C’era anche Davide Boifava la settimana scorsa a Caldiero in occasione del 55esimo compleanno della Carrera Jeans. Lo storico direttore sportivo della squadra ciclistica della famiglia Tacchella, ruolo condiviso assieme al veronese Sandro Quintarelli, ebbe il merito di portare al trionfo nazionale e mondiale fior fior di ciclisti, da Roche a Visentini, da Chiappucci a Bontempi, da Ghirotto a Leali, questi ultimi tre presenti in sala lo scorso 28 gennaio.

Tra i nomi portati al successo però, spicca anche quello di Marco Pantani, il campione romagnolo, che il 13 gennaio scorso avrebbe compiuto 50 anni, iniziò la sua carriera proprio con la Carrera.

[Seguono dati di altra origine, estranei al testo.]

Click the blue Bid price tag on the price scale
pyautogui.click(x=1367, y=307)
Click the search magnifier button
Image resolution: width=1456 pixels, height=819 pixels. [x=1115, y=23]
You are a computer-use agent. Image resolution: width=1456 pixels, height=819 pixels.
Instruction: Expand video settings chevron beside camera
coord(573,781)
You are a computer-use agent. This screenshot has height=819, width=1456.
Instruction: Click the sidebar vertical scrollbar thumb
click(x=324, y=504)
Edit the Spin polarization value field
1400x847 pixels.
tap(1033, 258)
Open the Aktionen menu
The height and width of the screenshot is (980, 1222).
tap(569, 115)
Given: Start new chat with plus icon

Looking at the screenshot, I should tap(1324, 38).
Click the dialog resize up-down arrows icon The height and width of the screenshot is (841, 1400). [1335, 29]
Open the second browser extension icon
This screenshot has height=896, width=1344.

«Marco desiderava fortemente entrare nella Carrera. – racconta Boifava – Quando venne da noi non era ancora il campione che noi tutti conosciamo, ma ricordo bene quando alla firma del contratto biennale, dopo la vittoria del campionato italiano dilettanti, tornò da me chiedendomi come mai non avessi inserito i premi per la vittoria di Giro e Tour. Era già convinto delle sue potenzialità che sapeva già che un giorno ci sarebbe riuscito. Manca a tutti».